It was headline news in yesterday’s San Jose Mercury News: Oakland A’s co-owners Lew Wolff and John Fisher had declared themselves in favor of moving the team to San Jose, with Wolff saying, “We have determined that San Jose is the only option for us in California,” while the seldom-heard-from Fisher chimed in: “From the moment we bought this team the most important thing for Lew and I was to build a new ballpark to keep the A’s in the Bay Area. Our conclusion is that the best opportunity to build a ballpark is in downtown San Jose.”

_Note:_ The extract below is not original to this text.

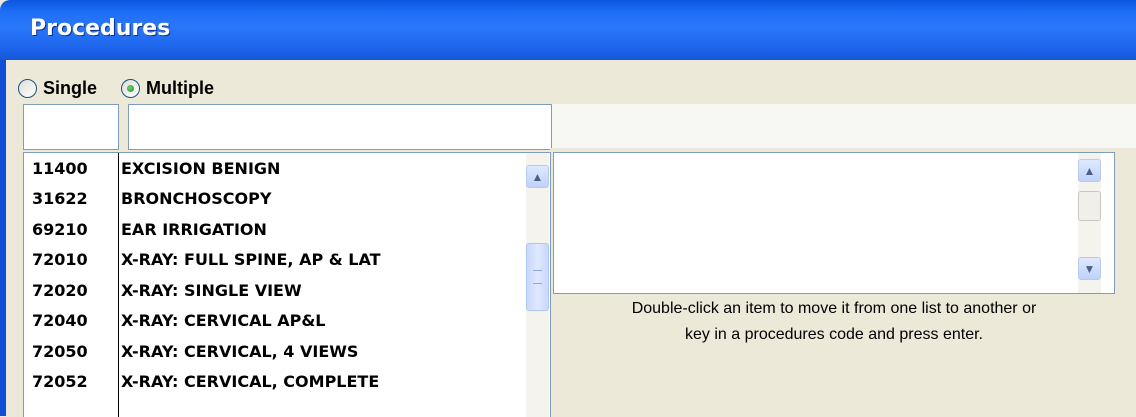 This screenshot has width=1136, height=417. Describe the element at coordinates (60, 168) in the screenshot. I see `procedure-code: 11400` at that location.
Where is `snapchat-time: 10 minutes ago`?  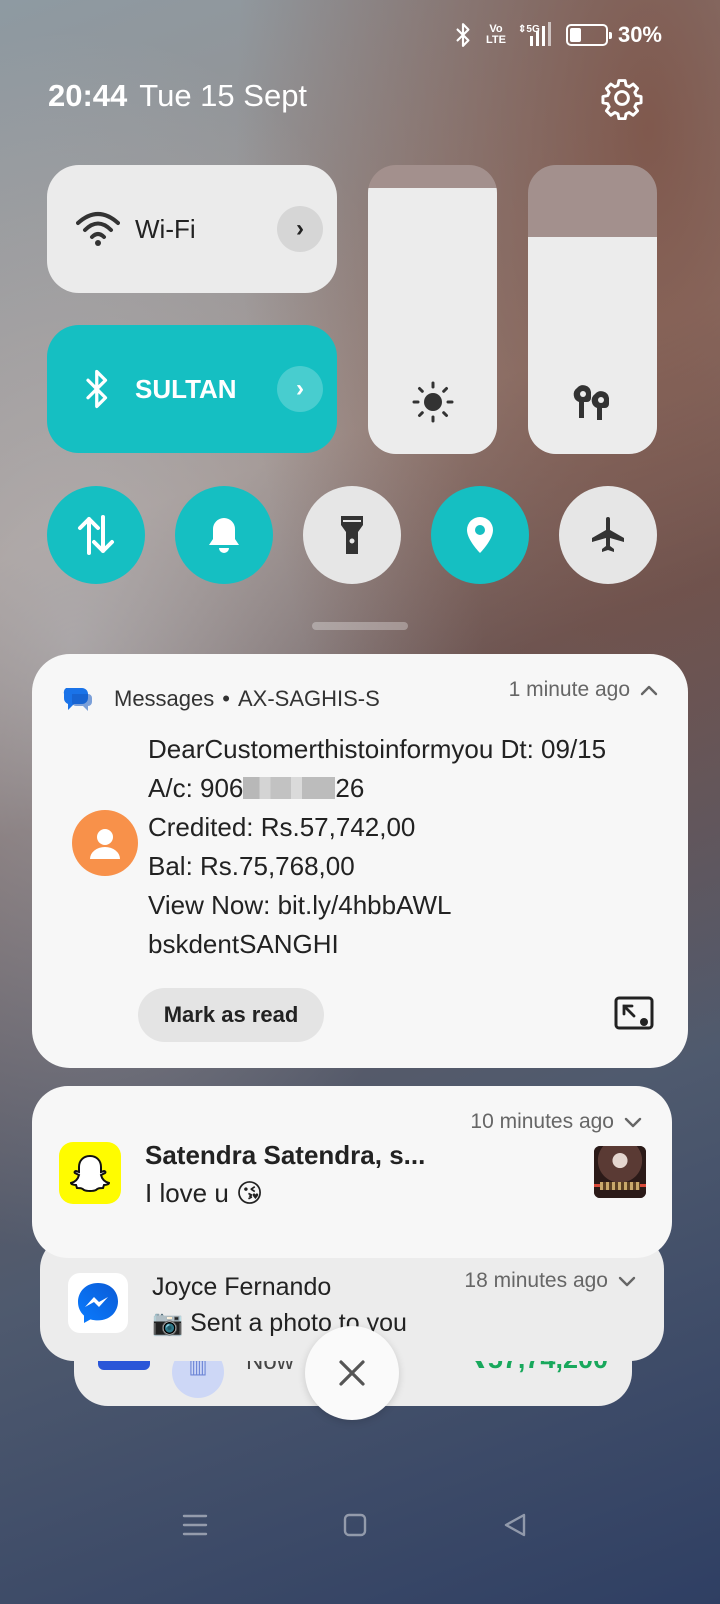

Skeptics will note that this isn’t exactly anything new: Wolff said pretty much the same thing back in March. And a read of the original San Francisco Magazine article that quoted Wolff and Fisher shows the story to be even odder: It’s written by Steve Kettmann, a former A’s beat writer and, weirdly, ex-boyfriend of Wolff’s daughter Kari, who spends much of his 10,000 words lauding Wolff (“an affable, wisecracking businessman of 73”), crediting him with helping to get built the Sharks‘ San Jose Arena (which, perhaps inevitably, he describes as “gleaming”), and rehashing the well-rehashed tale of Wolff as the San Jose developer who bought the team with the secret desire to move it to his hometown. Possibly the most interesting new quote is from A’s GM and minority owner Billy Beane, who argues that the Oakland Coliseum needs to be replaced because the toilets overflow when it rains.
If Wolff and Fisher granted interviews to their old pal in hopes of boosting talk of an A’s move to San Jose, though, it seems to be working. Contra Costa Times sportswriter Joe Stiglich followed up with his own interview with Wolff talking up a San Jose move. Then CC Times columnist Gary Peterson followed with a column calling on MLB to make a ruling soon on the San Francisco Giants‘ territorial claim to the South Bay, either allowing the A’s to move, allowing them to move for a price, or denying them access to San Jose for good (though Peterson called this “the least comprehensible of the options”). As publicity goes, it beats stories about how you just signed yet another third baseman with back problems.